Now, once-undernourished populations have just as high an incidence of obesity as the US population, which is currently leading the obesity epidemic. For example, more than 25% of the population in Egypt are already obese, and we in South Africa are even more affected with obesity figures of 40-50%.

Adults are not the only ones to face an ever-increasing growth in obesity. At present, 80 million children and adolescents in Europe are either overweight or obese. The UK leads the world in childhood obesity, and with one out of four children in South Africa struggling with overweight, the picture in our country also looks bleak.

The speakers at the Congress confirmed that fat children become fat adults.

Increased mortality
If we keep in mind that the WHO has identified high blood pressure and stroke, cigarette smoking and associated cancers, raised blood cholesterol levels and associated heart disease, diabetes and obesity, as the leading causes of death in future, then the fact that nearly every second South African is overweight, is cause for grave concern.

The link between obesity and insulin resistance, or type 2, diabetes is also worrying. It has been said that developing countries, like South Africa, are sitting on a ‘diabetes time bomb’.

This disease, which was practically unknown in the past, is predicted to mushroom in the next 20 years. Diabetes is associated with an increase in heart disease, kidney failure, blindness and other debilitating diseases.

Unfortunately, women are more prone to developing diabetes if they are obese than men. With 40% of our female population classified as obese or overweight, the prediction that every second or third woman in South Africa will suffer from diabetes by 2025 is not unrealistic.

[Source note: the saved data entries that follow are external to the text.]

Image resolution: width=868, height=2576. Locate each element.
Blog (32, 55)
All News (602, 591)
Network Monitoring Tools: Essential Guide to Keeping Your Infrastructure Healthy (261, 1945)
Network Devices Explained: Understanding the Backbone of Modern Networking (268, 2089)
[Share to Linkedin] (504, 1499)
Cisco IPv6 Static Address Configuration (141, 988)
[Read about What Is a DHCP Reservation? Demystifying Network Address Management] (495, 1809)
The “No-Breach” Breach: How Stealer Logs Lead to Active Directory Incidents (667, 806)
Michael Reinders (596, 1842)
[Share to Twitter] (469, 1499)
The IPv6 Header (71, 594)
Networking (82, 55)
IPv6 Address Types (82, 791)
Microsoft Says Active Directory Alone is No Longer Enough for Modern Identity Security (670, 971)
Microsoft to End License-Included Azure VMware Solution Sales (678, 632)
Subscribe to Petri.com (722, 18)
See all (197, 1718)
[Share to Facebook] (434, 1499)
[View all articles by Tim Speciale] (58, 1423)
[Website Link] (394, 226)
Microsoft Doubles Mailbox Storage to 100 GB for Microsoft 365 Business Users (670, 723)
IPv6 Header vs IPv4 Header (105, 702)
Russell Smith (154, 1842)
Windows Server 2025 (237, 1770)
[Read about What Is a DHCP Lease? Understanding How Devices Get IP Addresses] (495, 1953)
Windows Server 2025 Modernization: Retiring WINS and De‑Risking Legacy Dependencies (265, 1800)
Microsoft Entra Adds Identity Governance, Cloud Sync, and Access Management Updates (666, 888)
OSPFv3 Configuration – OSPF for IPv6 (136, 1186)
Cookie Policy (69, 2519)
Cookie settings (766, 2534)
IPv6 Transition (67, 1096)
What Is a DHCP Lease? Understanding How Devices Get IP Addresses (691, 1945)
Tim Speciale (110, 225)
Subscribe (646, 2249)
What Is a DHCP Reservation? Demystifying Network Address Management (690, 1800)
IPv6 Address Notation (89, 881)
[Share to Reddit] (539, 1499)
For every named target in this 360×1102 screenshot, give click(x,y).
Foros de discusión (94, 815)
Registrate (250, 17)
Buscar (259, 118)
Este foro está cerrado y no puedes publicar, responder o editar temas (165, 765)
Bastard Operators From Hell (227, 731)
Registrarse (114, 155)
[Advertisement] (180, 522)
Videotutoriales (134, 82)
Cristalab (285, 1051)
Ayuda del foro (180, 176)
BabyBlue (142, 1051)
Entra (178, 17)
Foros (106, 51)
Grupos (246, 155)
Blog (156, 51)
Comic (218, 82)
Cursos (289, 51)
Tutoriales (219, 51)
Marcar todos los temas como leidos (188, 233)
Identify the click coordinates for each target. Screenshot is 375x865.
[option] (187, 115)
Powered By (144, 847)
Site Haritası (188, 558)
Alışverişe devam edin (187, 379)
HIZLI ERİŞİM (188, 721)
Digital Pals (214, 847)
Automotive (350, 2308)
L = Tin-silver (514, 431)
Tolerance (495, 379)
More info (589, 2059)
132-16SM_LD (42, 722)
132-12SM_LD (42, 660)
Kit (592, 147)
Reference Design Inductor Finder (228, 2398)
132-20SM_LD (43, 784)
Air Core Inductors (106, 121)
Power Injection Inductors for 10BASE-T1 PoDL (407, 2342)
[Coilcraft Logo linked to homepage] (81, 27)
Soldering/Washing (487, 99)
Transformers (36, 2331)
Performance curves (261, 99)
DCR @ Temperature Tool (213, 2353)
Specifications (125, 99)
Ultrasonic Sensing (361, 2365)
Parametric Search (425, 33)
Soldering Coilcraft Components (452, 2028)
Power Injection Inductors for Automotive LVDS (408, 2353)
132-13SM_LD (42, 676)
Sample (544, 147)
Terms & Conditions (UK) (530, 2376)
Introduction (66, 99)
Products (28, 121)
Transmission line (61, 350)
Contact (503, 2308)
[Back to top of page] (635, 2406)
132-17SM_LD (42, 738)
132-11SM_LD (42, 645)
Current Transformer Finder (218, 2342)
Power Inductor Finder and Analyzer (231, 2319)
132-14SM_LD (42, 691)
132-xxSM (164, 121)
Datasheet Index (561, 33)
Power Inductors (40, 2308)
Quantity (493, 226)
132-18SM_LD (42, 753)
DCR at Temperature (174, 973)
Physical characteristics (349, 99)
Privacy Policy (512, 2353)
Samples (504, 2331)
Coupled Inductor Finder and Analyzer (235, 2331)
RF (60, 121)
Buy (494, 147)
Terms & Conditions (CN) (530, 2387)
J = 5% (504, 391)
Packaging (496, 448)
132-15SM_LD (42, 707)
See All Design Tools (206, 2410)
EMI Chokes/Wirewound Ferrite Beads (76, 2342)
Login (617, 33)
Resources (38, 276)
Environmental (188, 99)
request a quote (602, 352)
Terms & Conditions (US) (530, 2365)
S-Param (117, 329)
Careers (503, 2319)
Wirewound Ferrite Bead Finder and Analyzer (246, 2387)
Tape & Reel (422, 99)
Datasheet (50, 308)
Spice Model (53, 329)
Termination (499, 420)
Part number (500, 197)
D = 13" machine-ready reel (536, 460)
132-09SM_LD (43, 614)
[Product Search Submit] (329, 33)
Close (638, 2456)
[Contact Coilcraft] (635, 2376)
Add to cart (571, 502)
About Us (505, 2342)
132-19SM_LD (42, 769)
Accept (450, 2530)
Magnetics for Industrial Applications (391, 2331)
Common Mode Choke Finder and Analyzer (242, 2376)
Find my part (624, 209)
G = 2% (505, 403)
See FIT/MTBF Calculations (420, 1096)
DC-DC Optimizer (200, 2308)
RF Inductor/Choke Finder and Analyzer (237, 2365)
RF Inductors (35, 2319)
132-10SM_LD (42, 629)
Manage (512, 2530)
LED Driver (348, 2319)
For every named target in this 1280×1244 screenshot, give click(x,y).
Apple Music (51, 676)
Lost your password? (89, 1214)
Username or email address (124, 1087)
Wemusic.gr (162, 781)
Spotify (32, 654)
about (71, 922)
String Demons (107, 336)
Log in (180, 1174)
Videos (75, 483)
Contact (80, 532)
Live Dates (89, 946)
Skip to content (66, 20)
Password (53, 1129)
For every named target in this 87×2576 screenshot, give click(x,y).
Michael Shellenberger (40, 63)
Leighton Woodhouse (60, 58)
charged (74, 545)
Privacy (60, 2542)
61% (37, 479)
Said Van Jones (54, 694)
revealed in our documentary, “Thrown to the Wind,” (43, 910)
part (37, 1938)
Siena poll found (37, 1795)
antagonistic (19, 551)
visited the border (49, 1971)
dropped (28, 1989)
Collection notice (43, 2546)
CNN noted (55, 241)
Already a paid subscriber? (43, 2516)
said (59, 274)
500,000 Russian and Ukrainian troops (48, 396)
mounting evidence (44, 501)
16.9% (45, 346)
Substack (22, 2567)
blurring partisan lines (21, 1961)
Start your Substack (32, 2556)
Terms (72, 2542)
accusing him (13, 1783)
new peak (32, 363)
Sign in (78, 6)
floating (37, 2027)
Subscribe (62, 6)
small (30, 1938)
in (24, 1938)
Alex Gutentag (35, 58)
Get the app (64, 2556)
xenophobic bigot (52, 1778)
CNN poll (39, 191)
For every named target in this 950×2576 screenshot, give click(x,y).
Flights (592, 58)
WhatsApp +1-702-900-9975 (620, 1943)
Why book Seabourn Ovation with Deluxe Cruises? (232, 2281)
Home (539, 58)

What lies at the root of the obesity epidemic?
What lies behind this terrifying and seemingly unstoppable global epidemic? Speakers at the IASO Congress agreed that there are common factors. These include:

  • The unlimited supply of instantly available fast food, which is rich in fat, simple carbohydrates and energy. Such food is referred to as “energy dense” and eating fast foods like hamburgers, hot dogs, or fried chicken with mounds of chips, will pile on the kilograms.
  • The unlimited supply of instantly available sweetened cold drinks. There is practically no place left on earth where you won’t find a fridge stocked with ice-cold cola drinks that are brimming with ‘fast’ energy.
  • The inability of the human body to cope with liquid energy. This means that we are more likely to gain weight from sweetened cold drinks and other sugar-rich beverages than from solid food. It was suggested at the Congress that humans are becoming obese because we are not used to ingesting vast numbers of kilojoules as cold drinks.
  • The sharp decrease in physical activity. Not only do we expend less energy during work, but most people, including children, spend many hours a day sitting passively in front of the TV or a computer, vegetating away and expanding by the hour. The fact that ‘exercise’ no longer forms part of the school curriculum in most South African government schools is regarded as a tragedy of vast proportions.
  • Undernutrition before and after birth creates a scenario where the individual is much more prone to gaining weight when fed on ‘empty’ calories. This means that low birth-weight babies and stunted children are much more likely to develop obesity in later life than babies and children who start their lives with a normal weight.
  • Advertising of cheap, fast foods and sweetened beverages, which is primarily targeted at children and teenagers, creates generations who have no idea of what a balanced diet should consist of.
  • The decline of family structures contributes to everyone eating on the run and turning to fast-food outlets for more meals.
  • The totally inappropriate tuck-shop policies at most schools, where it is hard to find a single food or drink that is not energy dense and loaded with calories, has much to answer for. The amazingly irresponsible use of fast food and drink vending machines at our schools also contributes to the problem.